Irène et Marie Curie 1925

Même la fille de Marie et Pierre Curie, Irène Joliot-Curie, devint une scientifique éminente et remporta le prix Nobel de Chimie en 1935 avec son mari Frédéric Joliot pour la découverte de la radioactivité artificielle, poursuivant l’héritage familial dans la recherche sur les radiations.

La radioactivité devient une panacée

Après les découvertes révolutionnaires des Curie, une conviction naïve se répandit selon laquelle quelque chose d’aussi puissant et énergétique que les radiations devait nécessairement avoir des effets bénéfiques. En 1903, Pierre Curie lui-même, après avoir observé les brûlures causées par un échantillon de radium attaché au bras pendant dix heures, supposa avoir trouvé un remède contre le cancer. 

Cette conviction, combinée à une faible compréhension des dangers réels, conduisit à une vague de produits commerciaux contenant des substances radioactives. Dentifrices, laxatifs, sels de bain « miraculeux » promettaient de guérir l’insomnie. Même des pots en céramique recouverts d’uranium et de radon étaient prescrits pour des troubles comme les flatulences. S’ensuivit une époque d’ingénuité scientifique avec des conséquences potentiellement dévastatrices. Ce n’est qu’en 1938, avec la promulgation du Food, Drug, and Cosmetic Act aux États-Unis, qu’un frein fut mis à la commercialisation de produits contenant des substances radioactives. 

Un héritage durable : la radioactivité aujourd’hui, entre utilité et risques conscients

Aujourd’hui, la radioactivité est un phénomène beaucoup mieux compris et ses applications sont multiples et cruciales : de la médecine nucléaire, à la production d’énergie, des détecteurs de fumée, à la stérilisation, des tests sur les matériaux, à la datation des artefacts organiques, jusqu’à la mesure de l’âge de la Terre.
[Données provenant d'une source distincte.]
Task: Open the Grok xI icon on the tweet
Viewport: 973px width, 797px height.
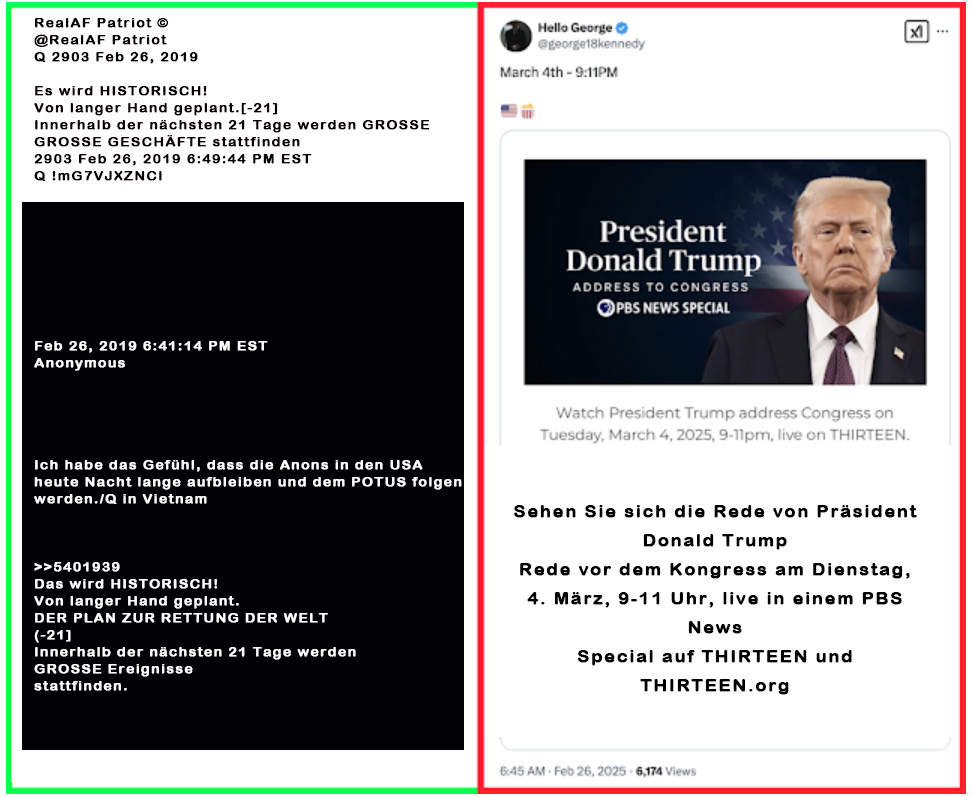Action: pos(917,32)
Nous avons appris à exploiter la puissance des atomes de manières que Marie Curie et ses contemporains ne pouvaient qu’imaginer.
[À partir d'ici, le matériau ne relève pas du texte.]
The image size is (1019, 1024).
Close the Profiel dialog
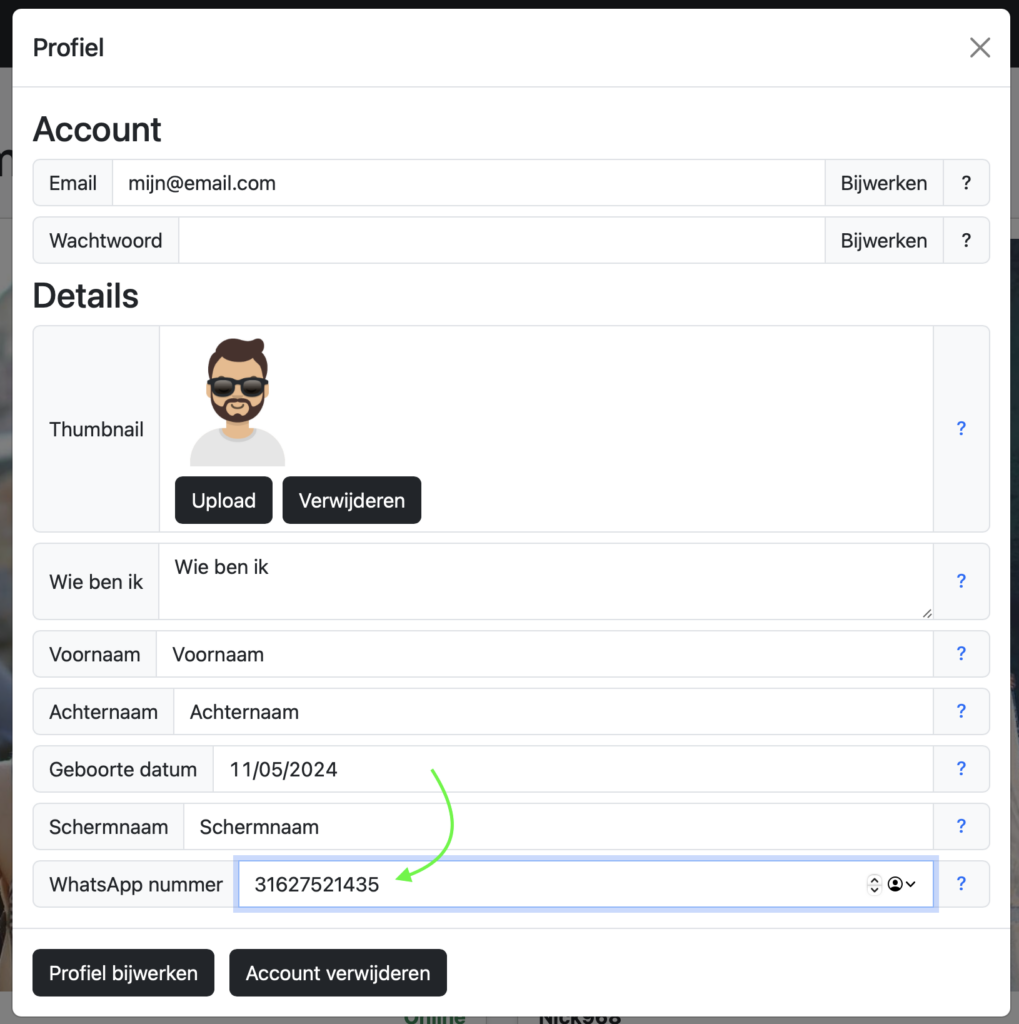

Un avertissement qui dure dans le temps

Au-delà des célébrations et des reconnaissances, l’héritage de Marie Curie ne réside pas seulement dans les progrès scientifiques et les applications pratiques de la radioactivité. Cette dernière est aussi un avertissement tangible, présent dans ses carnets de laboratoire, qui continuent d’émettre des radiations. Une perspective qui nous rappelle l’importance d’aborder la science avec curiosité, certes, mais aussi avec une profonde conscience de ses implications. L’histoire de Marie Curie est un récit fascinant de découverte, de dévouement et des conséquences durables d’une exploration scientifique sans précédent.